Work instruction. Beginning with the first line, return the material verbatim and without pictures.

=== Records ===

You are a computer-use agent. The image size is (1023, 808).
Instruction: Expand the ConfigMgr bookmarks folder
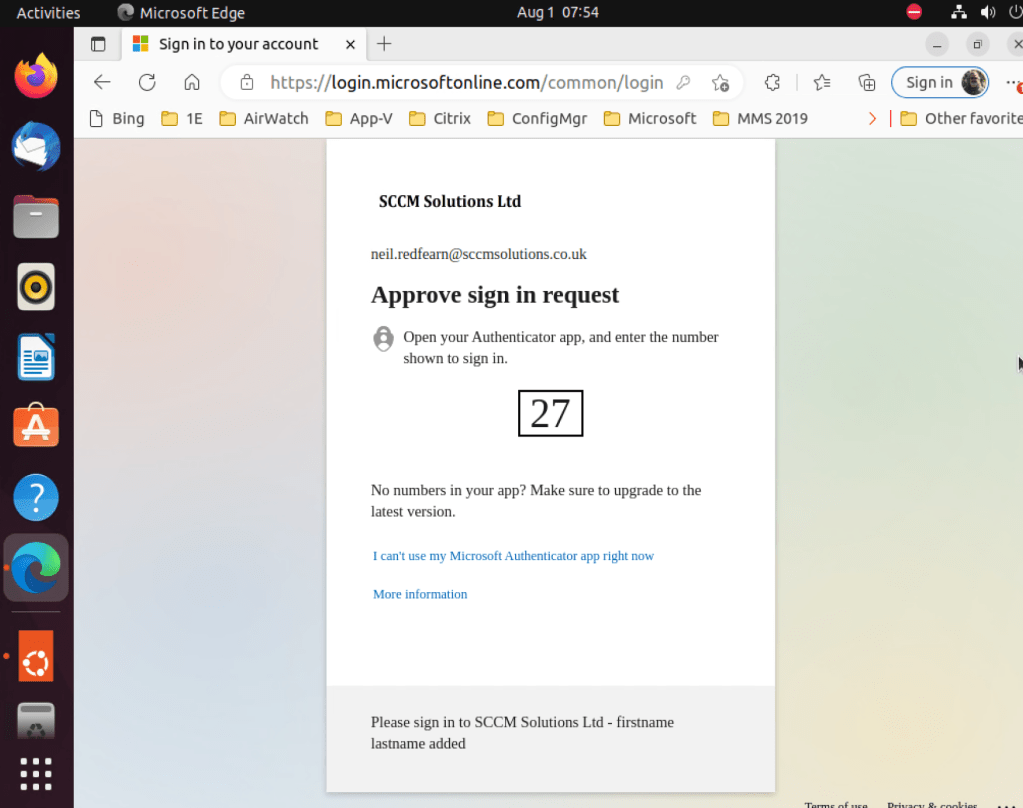point(537,118)
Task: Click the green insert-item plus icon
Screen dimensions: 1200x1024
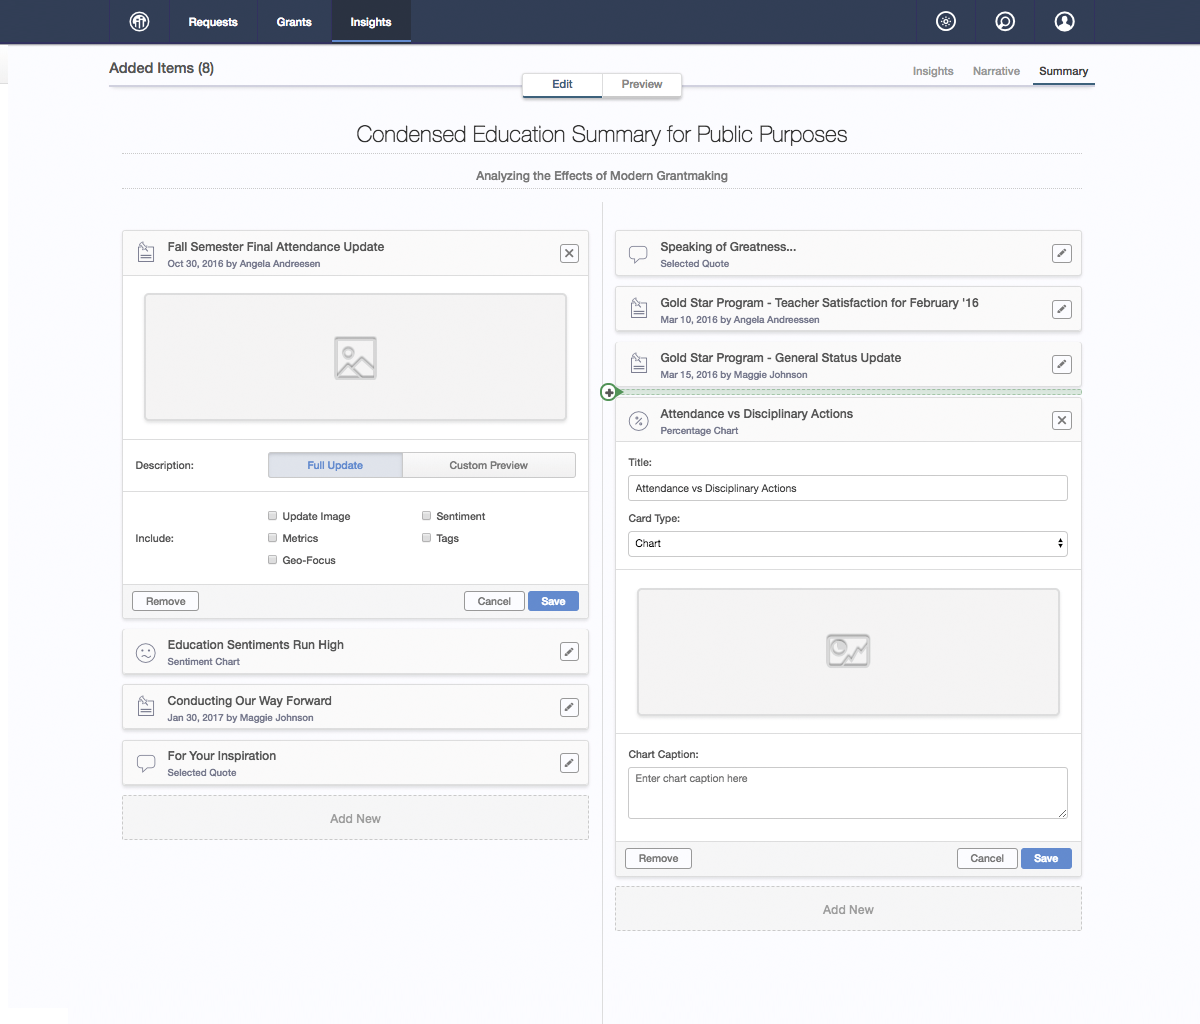Action: click(608, 392)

===

Reply to the exercise.
You are a computer-use agent. The image size is (1023, 808).
Instruction: Expand the ConfigMgr bookmarks folder
point(537,118)
Task: Click the green insert-item plus icon
Screen dimensions: 1200x1024
Action: click(608, 392)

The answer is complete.